Omelette de la mère Poulard

Spécialité culinaire normande du Mont-Saint-Michel

Omelette de la mère Poulard
Image illustrative de l’article Omelette de la mère Poulard
Omelette de la mère Poulard, aux légumes et saumon.

Lieu d’origine « Hostellerie de la Tête d'or » de la Mère Poulard, puis « À l'omelette renommée de la mère Poulard » du Mont-Saint-Michel en Normandie.
Créateur La Mère Poulard
Date Vers 1873
Place dans le service Plat principal
Température de service Chaude
Ingrédients Œuf frais et beurre salé de Normandie
Mets similaires Omelette, soufflé, œufs brouillés, œufs brayons
Accompagnement Légumes, champignon, lard, pomme de terre, saumon, coquille Saint-Jacques...
Classification Cuisine normande

L’omelette de la mère Poulard est une spécialité culinaire traditionnelle emblématique de la cuisine normande, créée par la mère Poulard (1851-1931) pour son auberge du Mont-Saint-Michel, à base d'omelette soufflée aux œufs frais et beurre salé de Normandie, quelquefois additionnée de crème fraîche, généreuse, baveuse et très aérée[1], cuite au feu de bois de cheminée, et dégustée dans le cadre du Mont-Saint-Michel[2].

Histoire modifier

La mère Poulard crée cette spécialité normande emblématique et réputée (tenue secrète) de son auberge « Hostellerie de la Tête d'or » de 1873 du Mont-Saint-Michel, puis de « À l'omelette renommée de la mère Poulard » ouverte en 1888, plat facile copieux, savoureux et rapide à préparer à toute heure pour les innombrables pèlerins affamés de ce haut lieu touristique mondial, arrivés, à l'époque, à toutes heures au gré des marées basses « En un tour de main d'une suprême élégance, madame Poulard avait confectionné une omelette rosée, baveuse, fumante et savoureuse à souhait, et qu'elle offrait elle-même à ses hôtes. Son omelette a largement dépassé la réputation de ses autres plats pourtant fameux »[3]. « On ne peut se rendre au Mont-Saint-Michel sans aller goûter l'omelette » lit-on dans les gazettes parisiennes. Bientôt, on accourt, anonymes et hôtes illustres, princes et rois, diplomates et savants, hommes politiques et vedettes se pressent près de l'âtre des Poulard[4].

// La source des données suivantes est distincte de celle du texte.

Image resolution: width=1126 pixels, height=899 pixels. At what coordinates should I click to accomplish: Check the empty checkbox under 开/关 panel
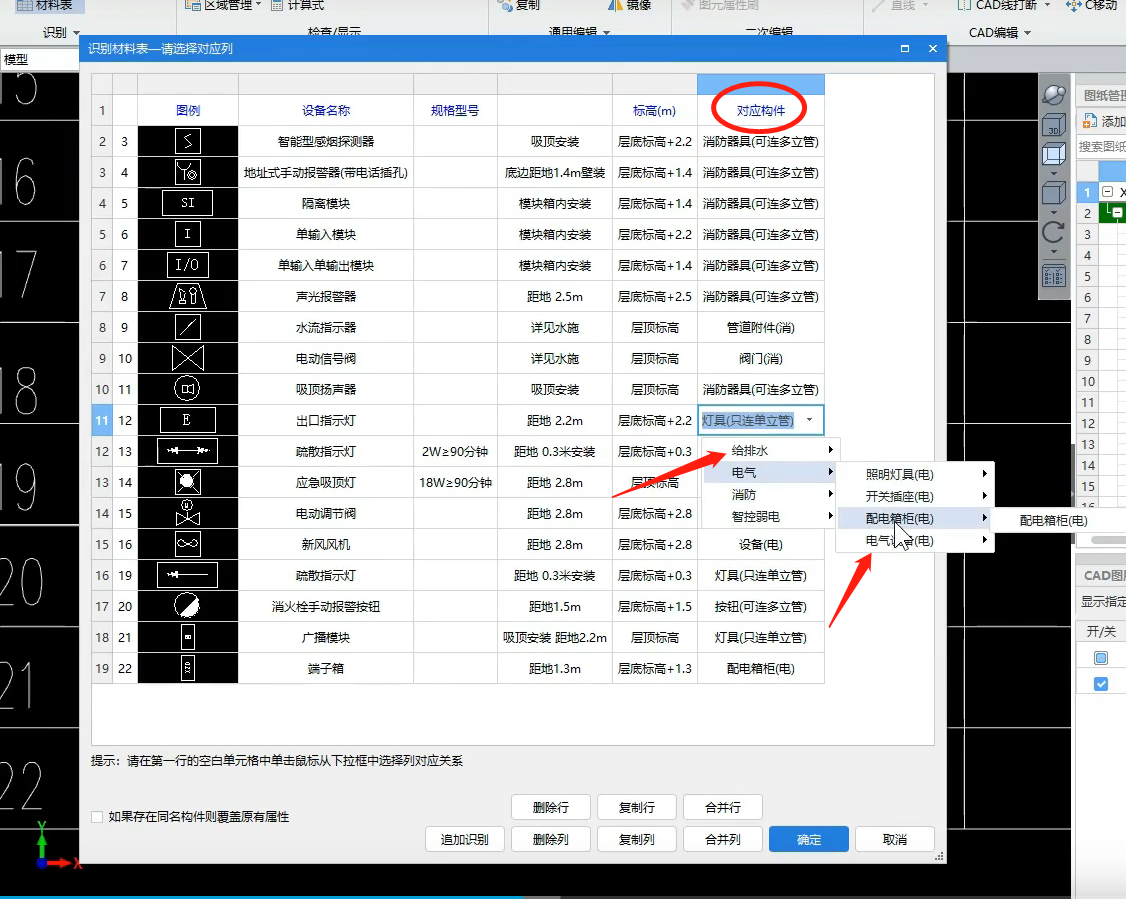tap(1103, 657)
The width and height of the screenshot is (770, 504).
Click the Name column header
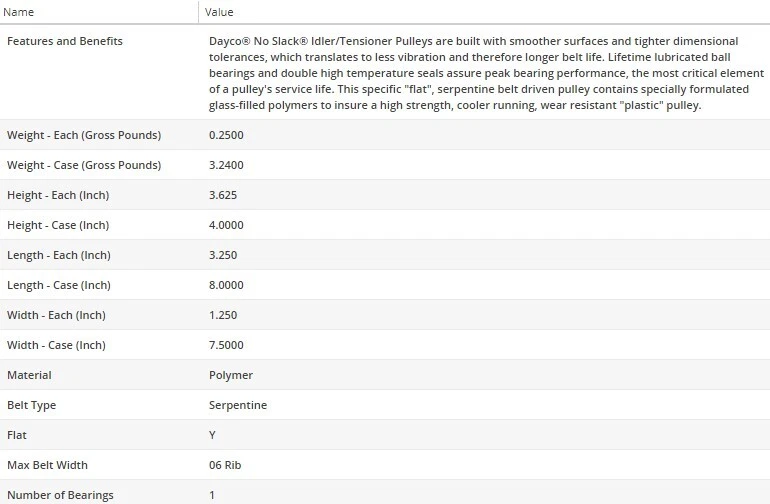pos(20,12)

Une bonne omelette classique modifier

 
Auberge « La Mère Poulard » du Mont-Saint-Michel.

Selon l'historien André Castelot (1979), le secret culinaire de cette omelette réside « principalement dans l'emploi d'une poêle à long manche placée sur un bon feu de bois. De ce fait l'omelette cuit de tous les côtés »[5]. Il poursuit : « on a parlé de quelques blancs d'œufs battus en neige et ajoutés aux œufs entiers », « d'un verre de crème dans les œufs ». À quoi la mère Poulard répondait « j'aurais perdu tous les blancs, quant à la crème pure invention, ce qui est vrai est que nous avons le meilleur beurre du pays »[5]. À l'origine il ne s'agit pas d'une omelette soufflée.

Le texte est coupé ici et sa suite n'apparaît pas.